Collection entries
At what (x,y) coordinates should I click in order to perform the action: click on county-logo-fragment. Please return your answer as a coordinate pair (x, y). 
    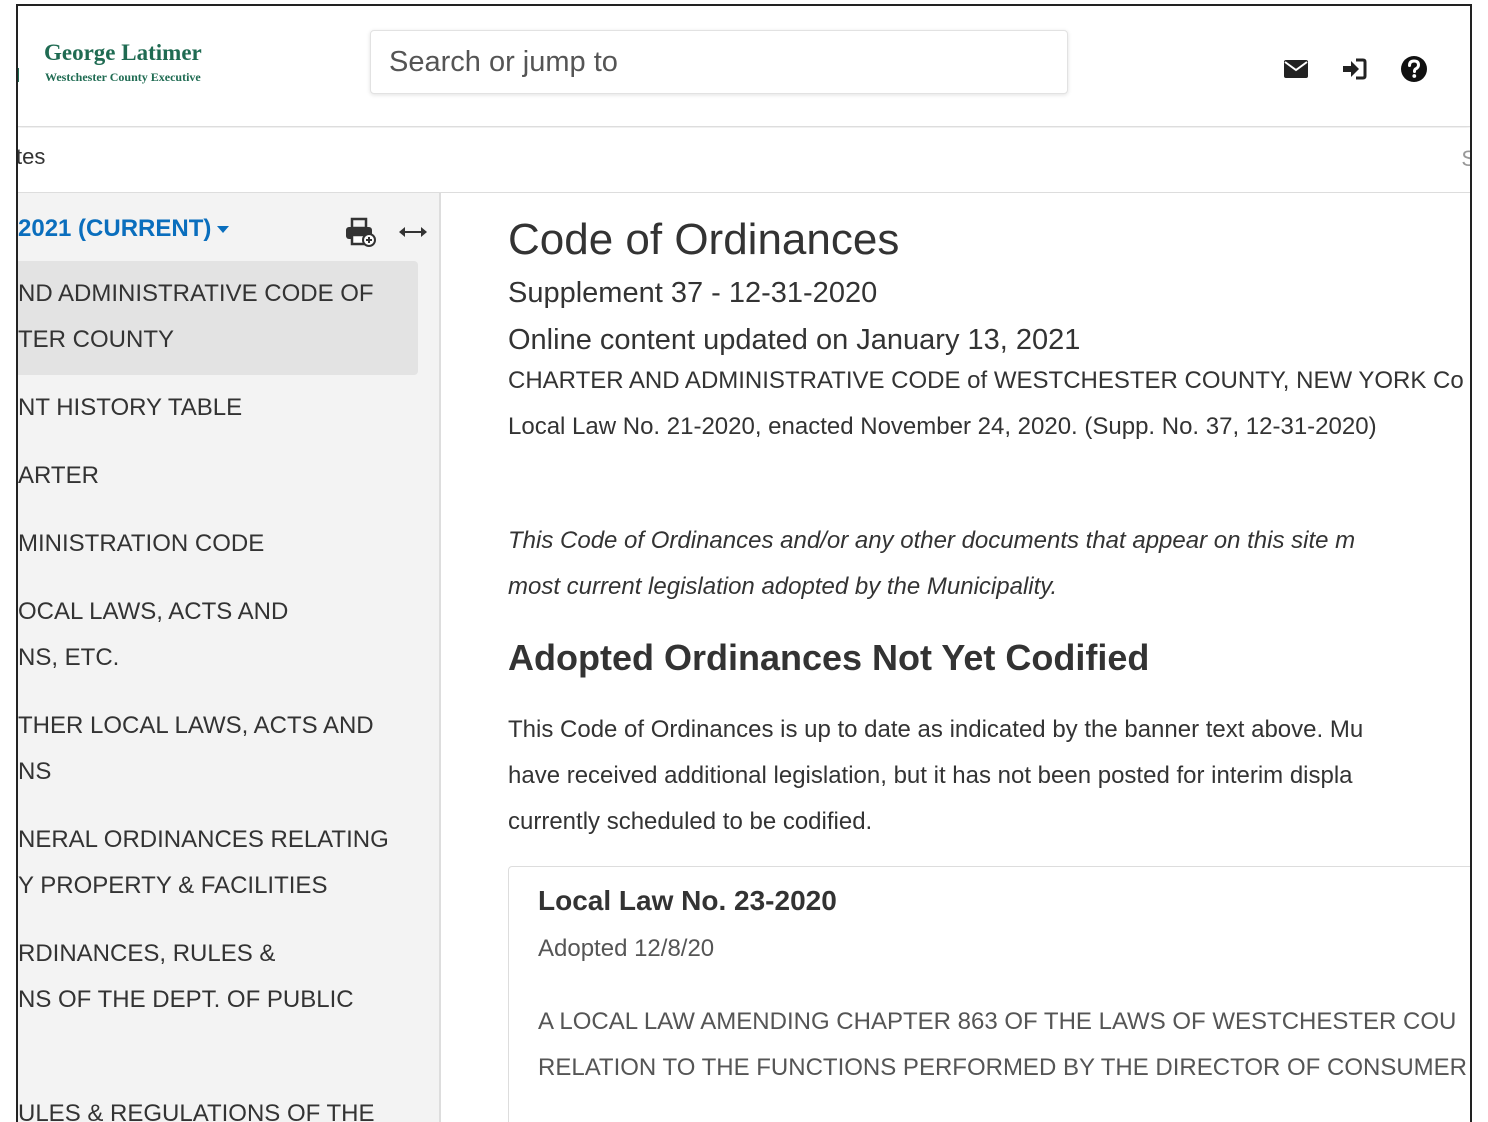
    Looking at the image, I should click on (18, 75).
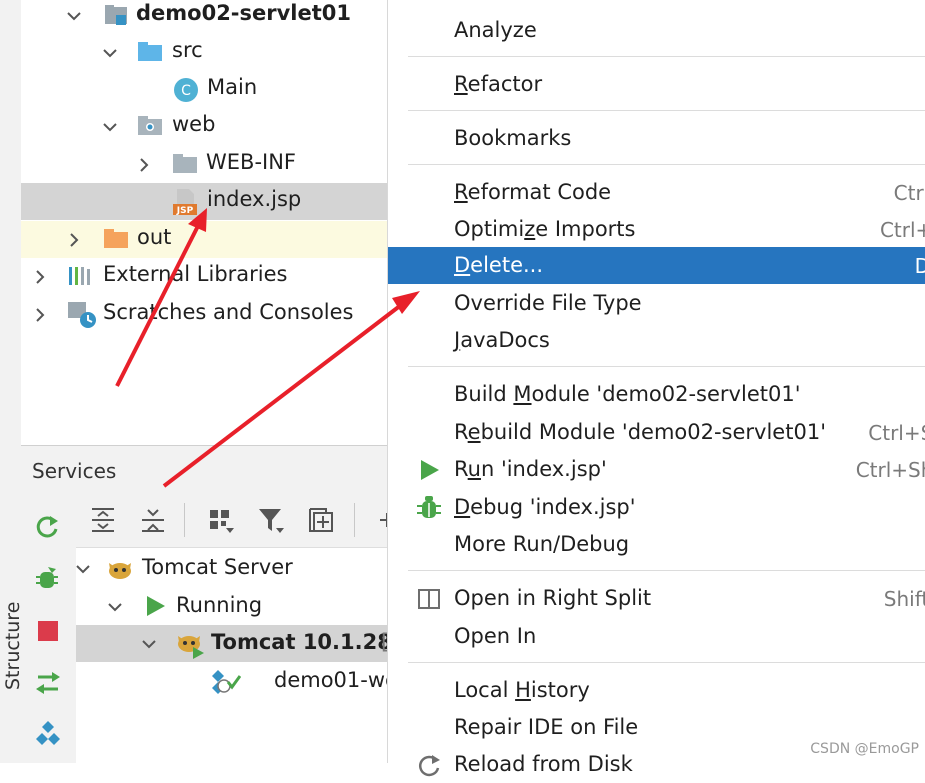 The height and width of the screenshot is (783, 925). I want to click on menu-item-local-history: Local History, so click(656, 690).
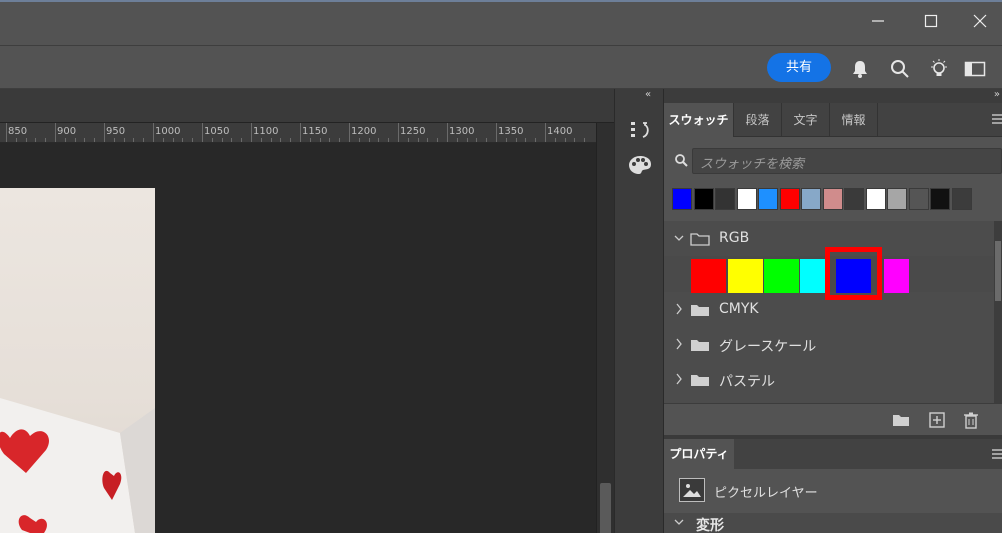 The image size is (1002, 533). I want to click on ruler-label: 1350, so click(511, 132).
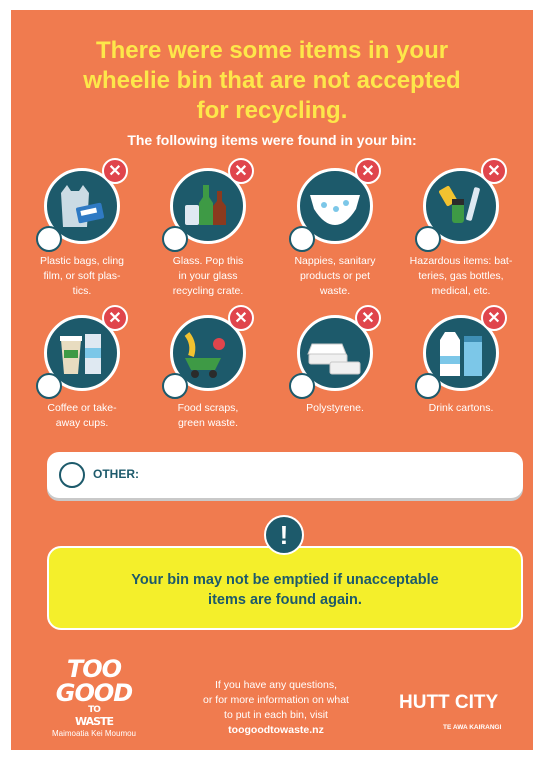  I want to click on plastic-bags-icon: ✕, so click(82, 205).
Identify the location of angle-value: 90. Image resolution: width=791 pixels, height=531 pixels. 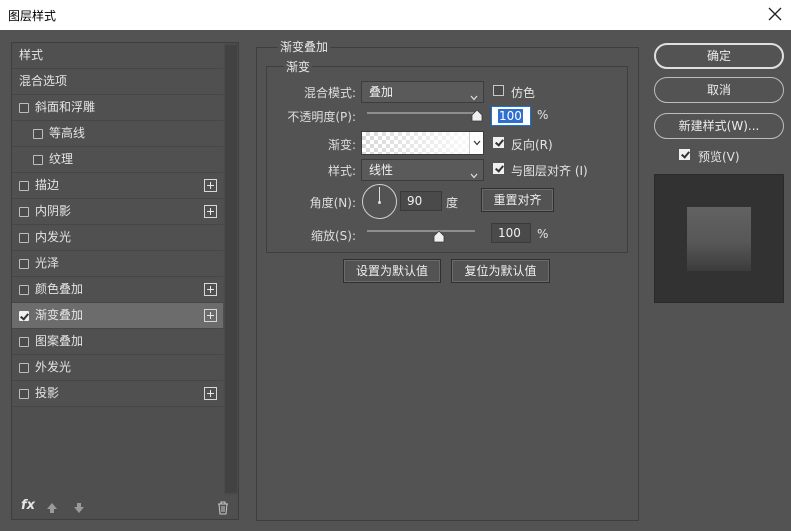
(415, 201).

__TASK TO CARRY OUT__:
Reproduce every one of the entries above word for word, leaving out the pictures.

__SOLUTION TO THIS PROBLEM__:
At what (x,y) coordinates should I click in order to perform the action: click on county-logo-fragment. Please return your answer as a coordinate pair (x, y). 
    Looking at the image, I should click on (18, 75).
 The height and width of the screenshot is (783, 925). I want to click on menu-item-local-history: Local History, so click(656, 690).
 The image size is (1002, 533). I want to click on ruler-label: 1350, so click(511, 132).
  I want to click on plastic-bags-icon: ✕, so click(82, 205).
Identify the location of angle-value: 90. Image resolution: width=791 pixels, height=531 pixels. 
(415, 201).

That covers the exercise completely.